_Data supplied:_
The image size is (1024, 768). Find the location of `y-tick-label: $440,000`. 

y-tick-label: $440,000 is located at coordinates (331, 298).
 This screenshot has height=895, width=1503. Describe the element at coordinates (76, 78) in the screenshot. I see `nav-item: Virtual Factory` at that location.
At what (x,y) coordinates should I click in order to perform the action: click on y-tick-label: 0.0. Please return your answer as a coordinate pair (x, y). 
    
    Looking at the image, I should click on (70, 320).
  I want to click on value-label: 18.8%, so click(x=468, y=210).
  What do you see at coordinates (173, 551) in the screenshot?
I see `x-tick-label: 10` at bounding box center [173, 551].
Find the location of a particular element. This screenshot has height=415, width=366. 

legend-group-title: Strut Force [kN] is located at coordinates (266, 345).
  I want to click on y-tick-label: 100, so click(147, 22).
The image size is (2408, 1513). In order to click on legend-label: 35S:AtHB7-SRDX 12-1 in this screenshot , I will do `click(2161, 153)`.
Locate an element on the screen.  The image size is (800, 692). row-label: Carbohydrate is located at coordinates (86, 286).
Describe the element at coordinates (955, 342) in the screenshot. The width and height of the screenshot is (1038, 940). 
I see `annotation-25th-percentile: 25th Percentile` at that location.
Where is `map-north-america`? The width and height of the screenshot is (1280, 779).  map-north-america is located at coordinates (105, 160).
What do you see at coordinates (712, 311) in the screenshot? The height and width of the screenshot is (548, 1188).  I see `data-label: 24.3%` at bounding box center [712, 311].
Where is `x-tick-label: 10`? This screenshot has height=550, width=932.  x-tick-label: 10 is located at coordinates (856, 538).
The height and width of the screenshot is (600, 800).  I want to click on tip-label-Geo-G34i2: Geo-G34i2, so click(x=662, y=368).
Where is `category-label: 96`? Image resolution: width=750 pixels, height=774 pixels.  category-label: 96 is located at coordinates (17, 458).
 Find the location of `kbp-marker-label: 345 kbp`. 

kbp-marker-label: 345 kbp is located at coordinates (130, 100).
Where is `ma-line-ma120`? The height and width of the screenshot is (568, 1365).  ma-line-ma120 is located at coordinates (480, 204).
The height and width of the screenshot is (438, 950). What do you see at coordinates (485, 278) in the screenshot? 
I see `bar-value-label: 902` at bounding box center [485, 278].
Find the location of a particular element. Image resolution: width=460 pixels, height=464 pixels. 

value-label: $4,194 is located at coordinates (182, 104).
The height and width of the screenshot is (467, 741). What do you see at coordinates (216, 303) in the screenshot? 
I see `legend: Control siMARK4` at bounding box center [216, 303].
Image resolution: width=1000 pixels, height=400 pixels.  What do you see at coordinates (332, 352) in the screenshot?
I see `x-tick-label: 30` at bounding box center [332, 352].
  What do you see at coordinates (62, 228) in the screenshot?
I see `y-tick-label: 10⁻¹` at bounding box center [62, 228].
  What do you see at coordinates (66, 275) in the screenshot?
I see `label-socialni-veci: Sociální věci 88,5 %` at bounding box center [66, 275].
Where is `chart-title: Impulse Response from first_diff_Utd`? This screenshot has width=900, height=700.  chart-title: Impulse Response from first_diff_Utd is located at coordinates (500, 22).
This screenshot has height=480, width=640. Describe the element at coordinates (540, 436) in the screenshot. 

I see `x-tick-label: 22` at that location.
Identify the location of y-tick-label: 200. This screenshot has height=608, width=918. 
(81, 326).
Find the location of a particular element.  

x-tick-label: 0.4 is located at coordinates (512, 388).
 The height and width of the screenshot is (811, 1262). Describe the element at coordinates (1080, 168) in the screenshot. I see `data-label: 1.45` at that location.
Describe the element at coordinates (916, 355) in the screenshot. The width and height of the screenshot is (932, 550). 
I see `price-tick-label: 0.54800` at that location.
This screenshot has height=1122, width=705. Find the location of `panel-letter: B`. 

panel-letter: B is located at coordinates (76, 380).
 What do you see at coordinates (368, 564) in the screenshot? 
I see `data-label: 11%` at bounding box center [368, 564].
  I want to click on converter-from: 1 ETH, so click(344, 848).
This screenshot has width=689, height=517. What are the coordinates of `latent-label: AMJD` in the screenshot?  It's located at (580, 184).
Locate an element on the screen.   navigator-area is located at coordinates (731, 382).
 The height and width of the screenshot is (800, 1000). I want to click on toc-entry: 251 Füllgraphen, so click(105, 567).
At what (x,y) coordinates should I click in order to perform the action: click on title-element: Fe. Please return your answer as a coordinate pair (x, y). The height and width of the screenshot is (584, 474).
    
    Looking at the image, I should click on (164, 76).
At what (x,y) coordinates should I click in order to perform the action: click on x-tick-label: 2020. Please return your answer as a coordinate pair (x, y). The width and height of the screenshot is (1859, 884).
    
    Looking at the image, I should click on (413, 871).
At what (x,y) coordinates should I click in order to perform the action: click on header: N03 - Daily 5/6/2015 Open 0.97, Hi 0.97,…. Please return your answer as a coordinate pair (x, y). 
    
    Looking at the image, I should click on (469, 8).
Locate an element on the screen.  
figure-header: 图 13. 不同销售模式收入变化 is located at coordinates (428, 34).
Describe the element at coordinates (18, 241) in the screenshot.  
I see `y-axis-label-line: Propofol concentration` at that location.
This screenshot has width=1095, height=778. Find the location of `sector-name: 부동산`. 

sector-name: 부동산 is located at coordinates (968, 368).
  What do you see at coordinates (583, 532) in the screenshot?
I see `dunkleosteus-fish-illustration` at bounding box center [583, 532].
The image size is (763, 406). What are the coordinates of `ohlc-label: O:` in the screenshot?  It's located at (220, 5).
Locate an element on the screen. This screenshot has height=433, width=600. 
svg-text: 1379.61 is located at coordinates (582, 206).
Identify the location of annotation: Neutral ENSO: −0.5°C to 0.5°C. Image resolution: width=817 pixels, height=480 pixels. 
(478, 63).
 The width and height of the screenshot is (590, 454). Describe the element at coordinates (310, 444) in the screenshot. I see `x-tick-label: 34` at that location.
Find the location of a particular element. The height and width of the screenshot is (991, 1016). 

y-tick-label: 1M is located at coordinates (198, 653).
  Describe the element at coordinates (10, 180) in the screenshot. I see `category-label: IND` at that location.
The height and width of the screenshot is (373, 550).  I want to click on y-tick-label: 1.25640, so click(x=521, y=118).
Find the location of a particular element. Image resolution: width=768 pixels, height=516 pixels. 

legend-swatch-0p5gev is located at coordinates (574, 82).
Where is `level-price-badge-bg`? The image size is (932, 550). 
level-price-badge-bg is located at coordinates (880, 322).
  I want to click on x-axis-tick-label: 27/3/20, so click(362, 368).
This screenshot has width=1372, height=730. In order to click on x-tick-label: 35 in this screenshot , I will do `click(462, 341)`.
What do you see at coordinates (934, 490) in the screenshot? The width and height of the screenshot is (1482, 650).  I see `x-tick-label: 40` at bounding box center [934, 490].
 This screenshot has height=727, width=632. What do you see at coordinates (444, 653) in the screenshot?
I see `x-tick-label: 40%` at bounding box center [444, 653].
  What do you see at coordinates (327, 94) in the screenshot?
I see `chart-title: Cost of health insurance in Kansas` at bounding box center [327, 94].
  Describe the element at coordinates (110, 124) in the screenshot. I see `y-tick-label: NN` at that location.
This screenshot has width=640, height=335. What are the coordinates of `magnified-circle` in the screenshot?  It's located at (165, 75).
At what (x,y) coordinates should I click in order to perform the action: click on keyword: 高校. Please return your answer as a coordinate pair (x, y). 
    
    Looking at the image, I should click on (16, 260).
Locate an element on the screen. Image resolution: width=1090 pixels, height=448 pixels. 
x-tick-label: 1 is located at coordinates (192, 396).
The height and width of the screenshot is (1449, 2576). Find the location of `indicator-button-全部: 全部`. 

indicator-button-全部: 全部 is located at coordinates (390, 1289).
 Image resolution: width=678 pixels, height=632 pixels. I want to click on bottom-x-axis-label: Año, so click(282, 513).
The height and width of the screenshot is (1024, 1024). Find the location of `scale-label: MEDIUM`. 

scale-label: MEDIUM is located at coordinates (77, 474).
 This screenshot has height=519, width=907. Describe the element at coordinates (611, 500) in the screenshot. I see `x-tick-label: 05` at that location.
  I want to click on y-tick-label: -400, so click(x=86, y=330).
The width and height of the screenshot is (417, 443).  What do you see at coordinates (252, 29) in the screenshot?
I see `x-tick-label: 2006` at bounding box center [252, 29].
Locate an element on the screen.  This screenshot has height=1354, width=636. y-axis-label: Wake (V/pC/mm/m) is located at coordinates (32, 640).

_Directions:_
Reproduce the lines of the records verbatim, starting at the line containing "The height and width of the screenshot is (467, 741)." and ending at the line containing "center [216, 303].".

_Task result:_
The height and width of the screenshot is (467, 741). What do you see at coordinates (216, 303) in the screenshot? 
I see `legend: Control siMARK4` at bounding box center [216, 303].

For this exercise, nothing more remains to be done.